Georgia Straight
October 10, 2002

Digitopia Blues Raps on Race and Culture

by
Martin Turenne

Digitopia Blues: Race, Technology, and the American Voice is, at first glance, a curious piece of work. It is, in author John Sobol’s own words a “personal narrative”, one in which he passes through “a kaleidoscopic tunnel of black communication” to find the root of African-American music: orality. The Toronto-based Sobol is a journalist, a saxophonist, and an oral poet- and for the record, he is white, a fact he clarifies in the book’s foreword, where he describes himself as, among other things, a “cultural appropriator”,“a bourgeois colonizer”, and “a wannabe”, Sobol’s admission of his whiteness serves no ironic end; instead, it sets a reverential tone for the lovingly woven narrative it precedes.

Sobol sees the development of black American music as resulting from the African-American community’s collective quest to redeem its oral heritage, a heritage devalued by white subjugators.
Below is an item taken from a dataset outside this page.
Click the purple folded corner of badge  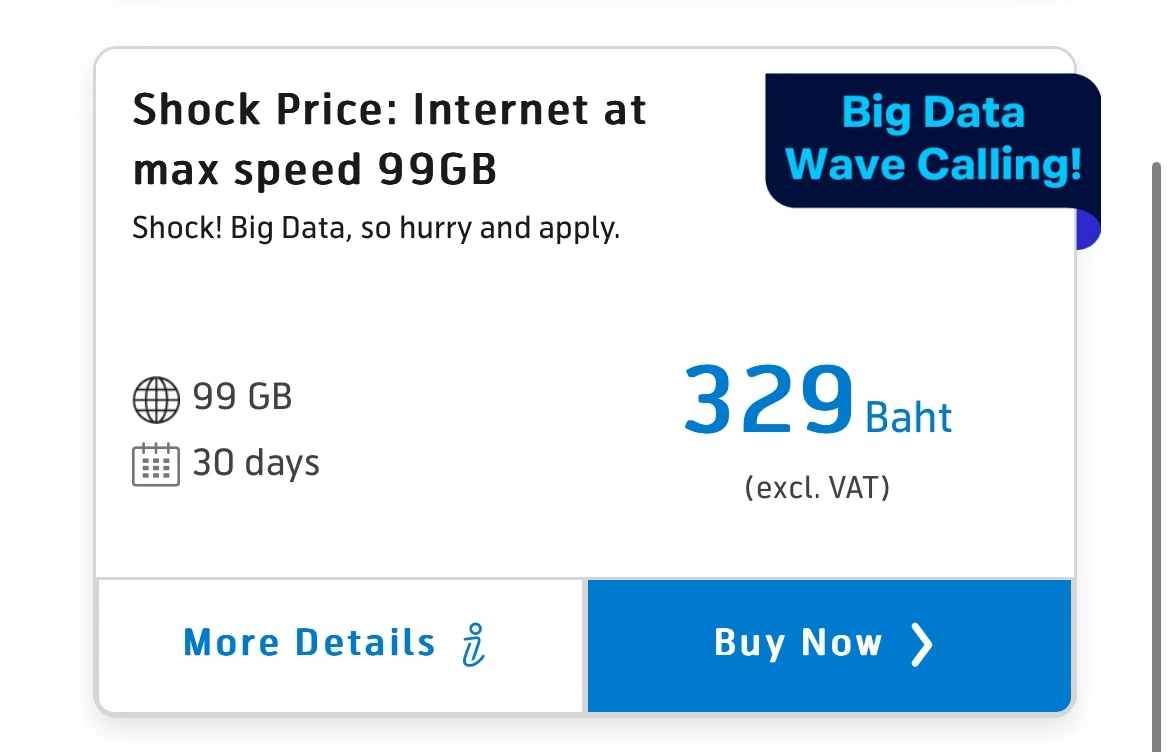[1088, 231]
The book begins and ends with contrasting notions of white and black histories of music. According to Sobol, white tradition often divorces music from practical affairs, it prizes the mind over the body, and it prefers the written word to the spoken one. In black culture, however, Sobol argues, music is a communal activity, one that freely incorporated other modes of expression (e.g., dance). These distinctions are fleshed out in Sobol’s well-researched thesis, which finds him connecting the oral foundations of such diverse black forms as blues, gospel, free jazz, and hip-hop.

Digitopia Blues is divided into three sections. The first explores the vocal underpinnings of black American music; the next charts the music’s integration into mainstream society; and the last documents how orality and literacy are coalescing in the form of Web-based activism and software-based musicianship. Sobol;s analysis of African-American music’s development rings resoundingly true, and he rightly points to the absence of powerful black voices on the Internet as a serious threat to the viability of distinctly black artistic forms.
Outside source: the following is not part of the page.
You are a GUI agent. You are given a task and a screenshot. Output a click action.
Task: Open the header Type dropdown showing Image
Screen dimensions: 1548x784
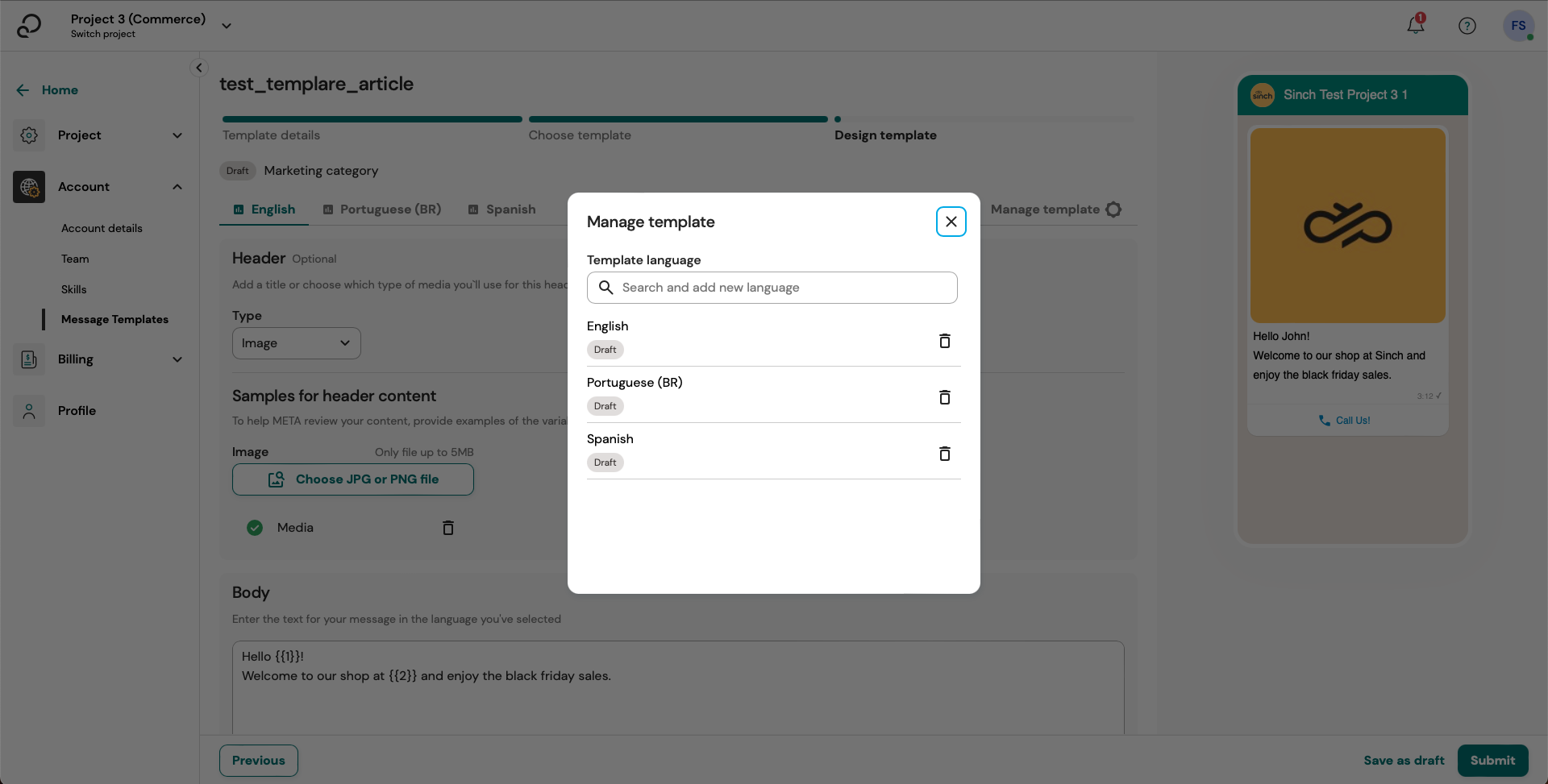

The roots of popular music have become so intertwined they’re almost inseparable. This is an era when middle-class white kids dress up in red and white and act like gutter-blues singers to grand critical acclaim. It’s been said that imitation is the sincerest form of flattery, but when does imitation become usurpation? Does the fact of Eminem’s talent mean that African-Americans have won? Or have they lost? Are we facing a time when black kids will abandon hip-hop? That prospect isn’t as far-fetched as it seems. Blues-rock, for example, originated as a black form. But can you imnagine the White Stripes as a black duo? I can’t.

It speaks to Sobol’s skills as a provocateur that he prompts the reader to raise such difficult questions. Over the course of this slim volume, the author emerges as a sympathetic character whose reverence for black culture makes him a worthy guide to a music not his own. Briskly paced and superbly written, Digitopia Blues provides a lucid account of the history of African-American music, a music that has become, for better or worse, the world’s. His book begs to be read, and what’s more, it begs to be discussed.